Firstly, the Charlie's Angels franchise put women like Lucy in positions of power, while also acknowledging the strength in femininity. And secondly, as Lucy writes in an op-ed column for The Washington Post, her "success" in the role "helped move the needle" for the Asian community.
"Hollywood frequently imagines a more progressive world than our reality; it's one of the reasons Charlie's Angels was so important to me," she explains. "As part of something so iconic, my character Alex Munday normalized Asian identity for a mainstream audience and made a piece of Americana a little more inclusive."
The 52-year-old actress continues, "Asians in America have made incredible contributions, yet we're still thought of as Other. We are still categorized and viewed as dragon ladies or new iterations of delicate, domestic geishas—modern toile. These stereotypes can be not only constricting but also deadly."
She adds that after being cast in Kill Bill as O-Ren Ishii, she was referred to by the media as a "dragon lady," but ponders why her other co-stars weren't given the same descriptor.

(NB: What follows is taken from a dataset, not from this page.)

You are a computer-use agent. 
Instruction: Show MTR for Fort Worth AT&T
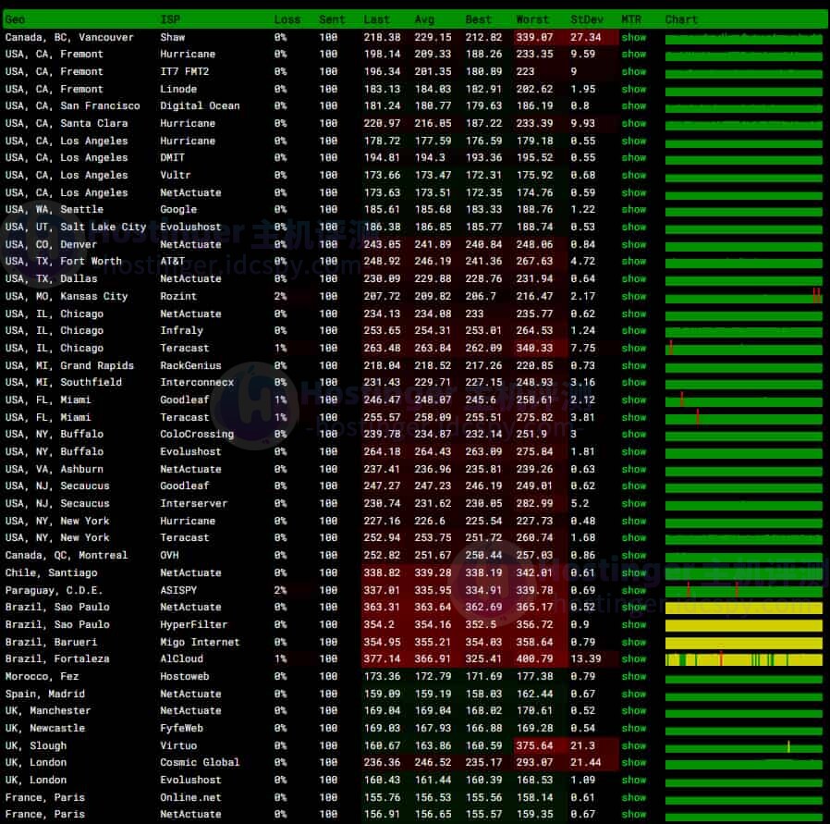click(633, 262)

"Why not call Uma Thurman, Vivica A. Fox or Daryl Hannah a dragon lady?" she says. "I can only conclude that it's because they are not Asian. I could have been wearing a tuxedo and a blond wig, but I still would have been labeled a dragon lady because of my ethnicity."
The actress notes that this harmful description has prevented her from taking certain roles because she doesn't want to "reinforce stereotypes" of the AAPI community.

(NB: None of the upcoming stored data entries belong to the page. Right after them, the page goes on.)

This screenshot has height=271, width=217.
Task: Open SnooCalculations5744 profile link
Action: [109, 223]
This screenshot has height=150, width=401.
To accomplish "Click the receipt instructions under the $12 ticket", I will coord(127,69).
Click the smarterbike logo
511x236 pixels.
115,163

It's for this reason that she has particular pride in Charlie's Angels, explaining that while she didn't see many Asian actors on TV throughout her childhood, AAPI women and men are seeing themselves represented in mainstream media at a higher rate. She says, "I feel fortunate to have 'moved the needle' a little with some mainstream success, but it is circumscribed, and there is still much further to go."